Where do we begin .... Nearly fourteen years ago Drew and I met while working at the same place in Tennessee. Go Vols!! We instantly became friends and became each others confidante during the months ahead. We grew as friends and had the best time together. Eventually we became more than friends and our relationship evolved into something special. Our relationship progressed fairly quickly and on September 4, 1998 we became husband and wife. One of the best days of my life.

Six years later after two moves that took us from Tennessee to Florida and finally to Raleigh, North Carolina. We began to look at growing our family. We talked about what that looked like for us and we really had a desire to adopt. We began the preliminary steps and looked at the country of Guatemala. It was not long before we realized God had other plans for our life and we found out we were pregnant with out first son. Needless to say our plans for adoption were put on the back burner.

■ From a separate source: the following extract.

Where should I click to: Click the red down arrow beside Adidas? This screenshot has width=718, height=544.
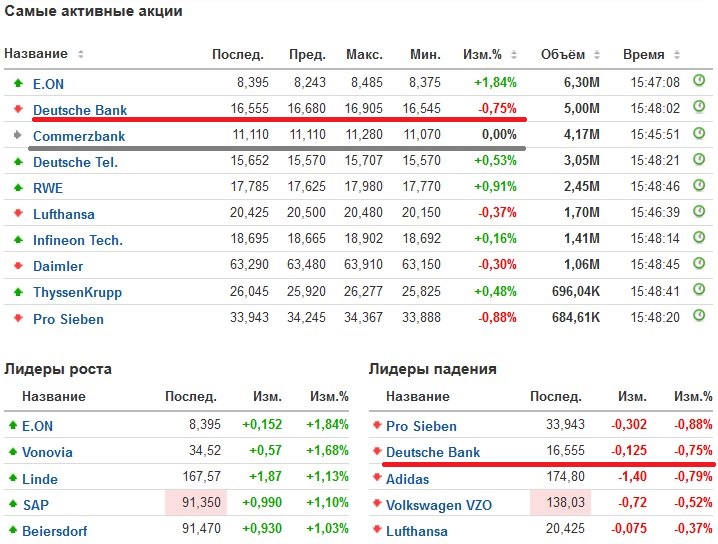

Lucas joined our family five weeks early on June 7, 2004. Words cannot express the love we had for him. He was a great baby and grew so fast. It was not long before Drew began to express the idea of a second child. He wanted them close in age so they could grow up and have a strong bond. Having been the middle child between two boys who were roughly six years apart on both sides I agreed. We began the steps to getting pregnant again. We got pregnant right away and we were happy. God had other plans for this baby and took the baby home to heaven. We were so sad and I questioned everything I did that could have allowed this to happen. I realize now that nothing I did caused this. We grieved together and moved forward day by day. When the time came that we could try again we did only to have that baby taken too. Let's say we were devastated.I questioned everything.Why would God do this to us? It was one of the most difficult periods in my life. We took each day as it came and slowly moved forward. Having Lucas certainly allowed us to not wallow in our despair. How could we when God had given us one child to love and treasure. There were so many who had no children.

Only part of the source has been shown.